Disclosure of arbitrary certificate files
Platform: ownCloud Server
Versions: 7.0.14, 8.0.12, 8.1.7, 8.2.4, 9.0.2,
Risk level: Low
CVSS v3 Base Score: 2.6 (AV:N/AC:H/PR:L/UI:R/S:U/C:L/I:N/A:N)
The ‘Import root certificate’ ability that users are able to use once files_external is enabled allows users to import their own root certificates for connections. (e.g. server-to-server shares to servers using a self-signed certificate or external storages)
The functionality was using the PHP OpenSSL parsing functions for parsing these certificate files.
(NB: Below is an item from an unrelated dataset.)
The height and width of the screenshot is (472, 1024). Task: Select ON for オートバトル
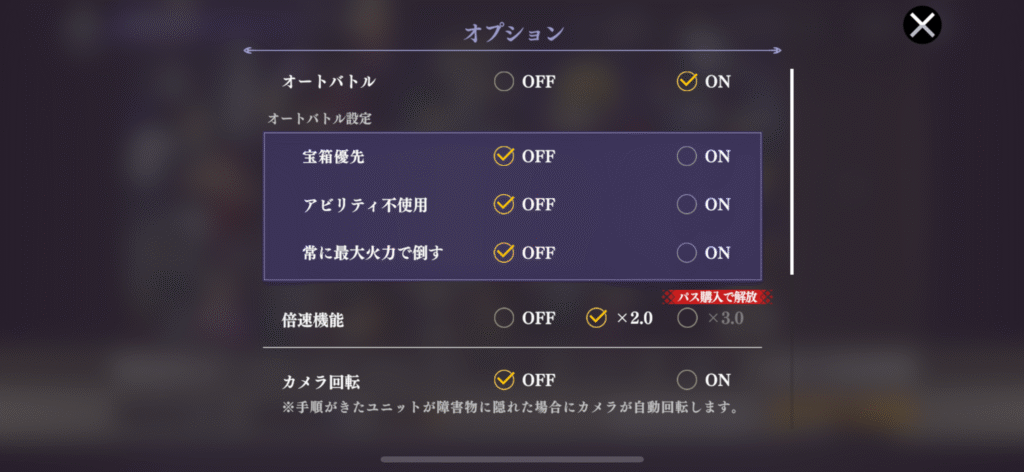pos(687,82)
Namely, `openssl_pkey_get_public` and `openssl_x509_parse`. It turned out that these internally call `php_openssl_x509_from_zval` which allow passing in a file:///
Therefore an attacker could pass a file beginning with `file://` and ownCloud would try to parse the corresponding file. This leads to a disclosure of arbitrary certificate files if the adversary can guess the correct path.
- ownCloud Server < 7.0.14 (CVE-2016-xxxx)
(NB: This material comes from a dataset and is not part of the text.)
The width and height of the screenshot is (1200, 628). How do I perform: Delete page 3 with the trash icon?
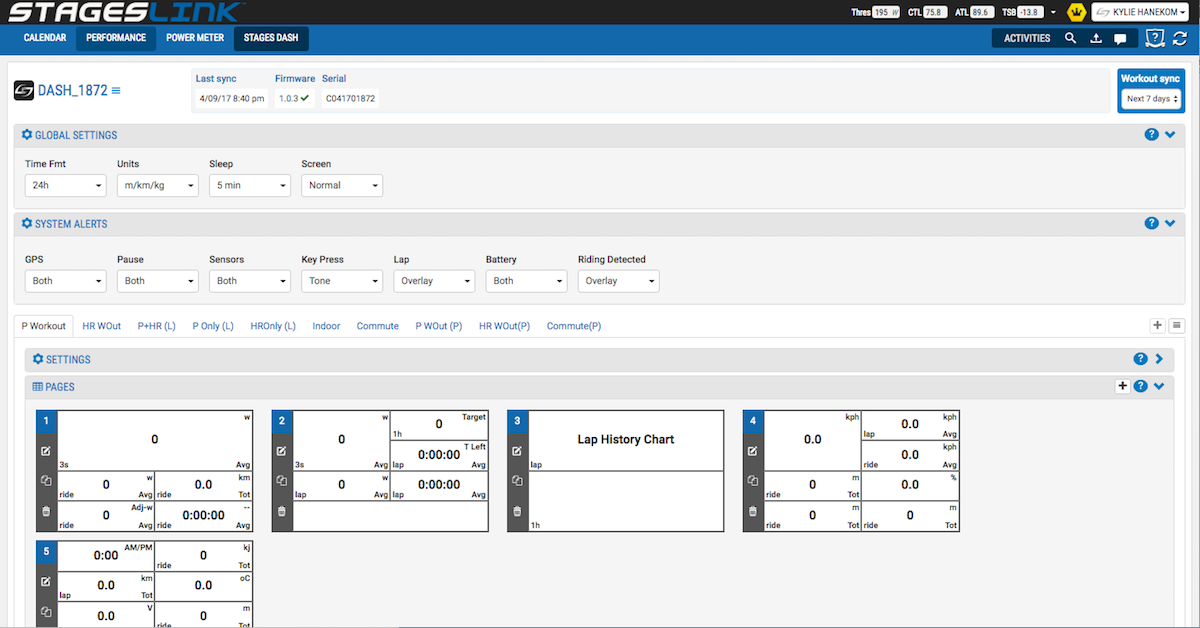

- ownCloud Server < 8.0.12 (CVE-2016-xxxx)
- ownCloud Server < 8.1.7 (CVE-2016-xxxx)
- ownCloud Server < 8.2.4 (CVE-2016-xxxx)
- ownCloud Server < 9.0.2 (CVE-2016-xxxx)
ownCloud is now preventing files that being with ‘file://’ from being parsed.
The ownCloud team thanks the following people for their research and responsible disclosure of the above advisory:
- Lukas Reschke – Vulnerability discovery and disclosure.